FIG. 2A shows a tee retriever 23 having a base 21 supporting resilient flexible fingers 25. The free ends of the fingers carry enlargements 26 shown as spherical, though other shapes can be used. The enlargements 26 operate to prevent the tee from escaping from the retriever due to the resilience of the fingers. The bottom surface of the base 21 has a spike 22 for fastening the retriever to the grip and handle of the golf club. When the spike 22 is driven into the end of the grip and shaft, it is frictionally held in place. The fingers 25 extend outwardly parallel to the axis of the shaft and do not interfere with the normal use of the club.
FIG. 2B shows a typical orientation of the fingers within the periphery of the base 21. As shown, the enlargements 26 are not in contact with each other, however, such an arrangement is possible.

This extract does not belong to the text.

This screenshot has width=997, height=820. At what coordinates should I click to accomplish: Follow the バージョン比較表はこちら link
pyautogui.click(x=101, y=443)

FIG. 3A shows another embodiment 30 of the retriever in which the fingers 25 are integrally molded into the butt end of the grip. The tubular extension of the grip is placed over the handle of the golf club in the conventional manner. FIG. 3B shows the retriever as an add-on with the accessory base 32 formed as a tubular extension 35 to fit over the butt end of the golf club grip and handle.
 In FIG. 4, the retriever embodiment 40 has a “Velcro” material affixed to the bottom surface 44 a of base 42. A complimentary strip 44 b of “Velcro” is affixed to the butt end of the grip 12. When the “Velcro” strips are mated, the retriever 40 is fastened to the grip 12.

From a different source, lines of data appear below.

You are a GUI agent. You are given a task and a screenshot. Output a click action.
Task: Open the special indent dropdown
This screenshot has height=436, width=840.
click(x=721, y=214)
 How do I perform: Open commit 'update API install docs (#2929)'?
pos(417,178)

FIG. 5 shows another retriever embodiment 50 with a threaded screw 54 extending from the bottom surface 52 of the base. The use of the threaded screw between the retriever and the shaft provides a more positive connection.
 In FIGS. 6-11, various shapes of the fingers are illustrated. Each of the embodiments have structural elements which frictionally engage the golf tee and retain it until removed by the golfer. For example, FIG. 6 shows arrow head fingers 61 that facilitates the capture of a discarded tee by movement in one direction yet prevents the tee from freely escaping. This allows the tee to be picked up off the ground and brought to the up-right position of the golfer.

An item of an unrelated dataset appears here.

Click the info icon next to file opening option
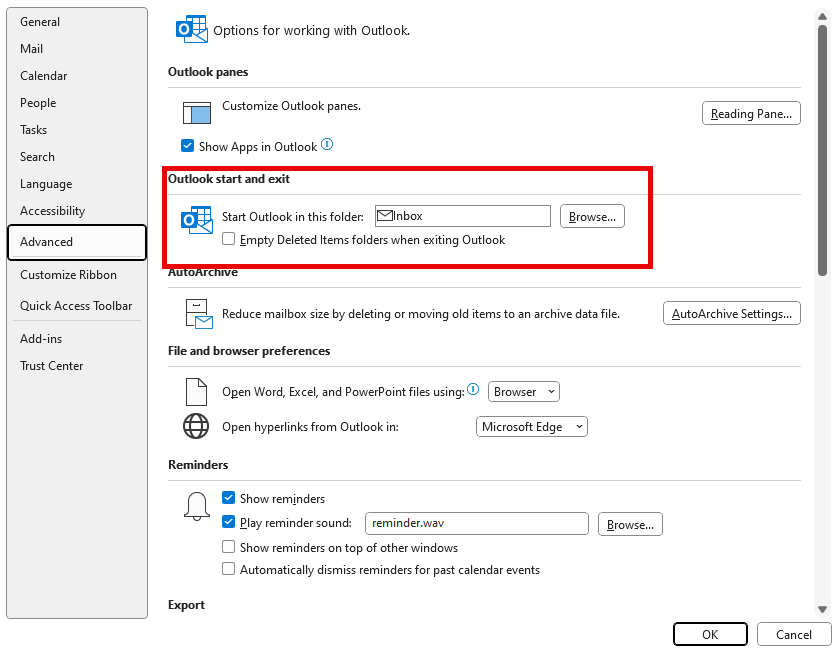This screenshot has height=653, width=838. [472, 388]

FIG. 7 shows a plurality of cylindrical fingers 71 with rounded free ends. The cylindrical sides of several fingers simultaneously grip the length of the tee.
FIG. 8 shows conical or pyramidal fingers 81 wherein the bases of the projections overlap and grasp the tee.
FIG. 9 shows another form of columnar fingers 91 with varying circumferences along the length of each column. The overlapping enlarged circumferential areas hold the tee.
FIG. 10 shows fingers formed as semi-loops 101. The ends of the semi-loops 101 are attached to the base with the curved intermediate portions forming the free ends of the fingers. The semi-loops are closer together than the diameter of a tee.
FIG. 11 shows cylindrical fingers with a series of projections spaced about the entire circumferential surface 111.
 The retriever may be made of plastics or metals or combinations thereof which have the requisite properties of lightness, flexibility and resiliency. They may be made in one piece or components which are subsequently assembled.
 It is to be understood that while I have illustrated and described certain forms of my invention, it is not to be limited to the specific forms or arrangement of parts herein described and shown. It will be apparent to those skilled in the art that various changes may be made without departing from the scope of the invention and the invention is not to be considered limited to what is shown in the drawings and described in the specification.